### Action item
Please output the line that contains "Close the route results panel" and all later lines of the material, exactly, through the end.

### Records provided
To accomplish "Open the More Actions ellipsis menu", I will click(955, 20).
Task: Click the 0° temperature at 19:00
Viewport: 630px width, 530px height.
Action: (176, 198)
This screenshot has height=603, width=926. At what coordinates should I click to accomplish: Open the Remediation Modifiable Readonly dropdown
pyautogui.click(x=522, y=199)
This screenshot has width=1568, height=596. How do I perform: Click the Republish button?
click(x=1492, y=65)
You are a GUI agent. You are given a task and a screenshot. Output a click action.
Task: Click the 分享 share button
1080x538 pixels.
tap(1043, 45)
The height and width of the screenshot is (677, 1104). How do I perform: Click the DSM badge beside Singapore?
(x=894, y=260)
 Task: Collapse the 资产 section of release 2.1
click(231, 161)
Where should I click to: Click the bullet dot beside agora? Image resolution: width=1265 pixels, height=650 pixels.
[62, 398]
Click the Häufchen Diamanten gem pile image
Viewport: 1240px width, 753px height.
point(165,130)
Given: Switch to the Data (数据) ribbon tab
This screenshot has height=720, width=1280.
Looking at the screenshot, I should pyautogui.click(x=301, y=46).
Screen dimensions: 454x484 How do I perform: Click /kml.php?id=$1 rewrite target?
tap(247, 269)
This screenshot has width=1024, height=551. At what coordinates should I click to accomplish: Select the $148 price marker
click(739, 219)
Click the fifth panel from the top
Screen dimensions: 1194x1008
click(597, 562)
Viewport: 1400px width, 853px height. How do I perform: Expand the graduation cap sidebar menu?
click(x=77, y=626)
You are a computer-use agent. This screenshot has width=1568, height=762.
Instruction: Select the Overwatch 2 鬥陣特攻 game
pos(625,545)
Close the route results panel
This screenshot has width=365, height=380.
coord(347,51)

### Written response
Close the route results panel
This screenshot has width=365, height=380.
coord(347,51)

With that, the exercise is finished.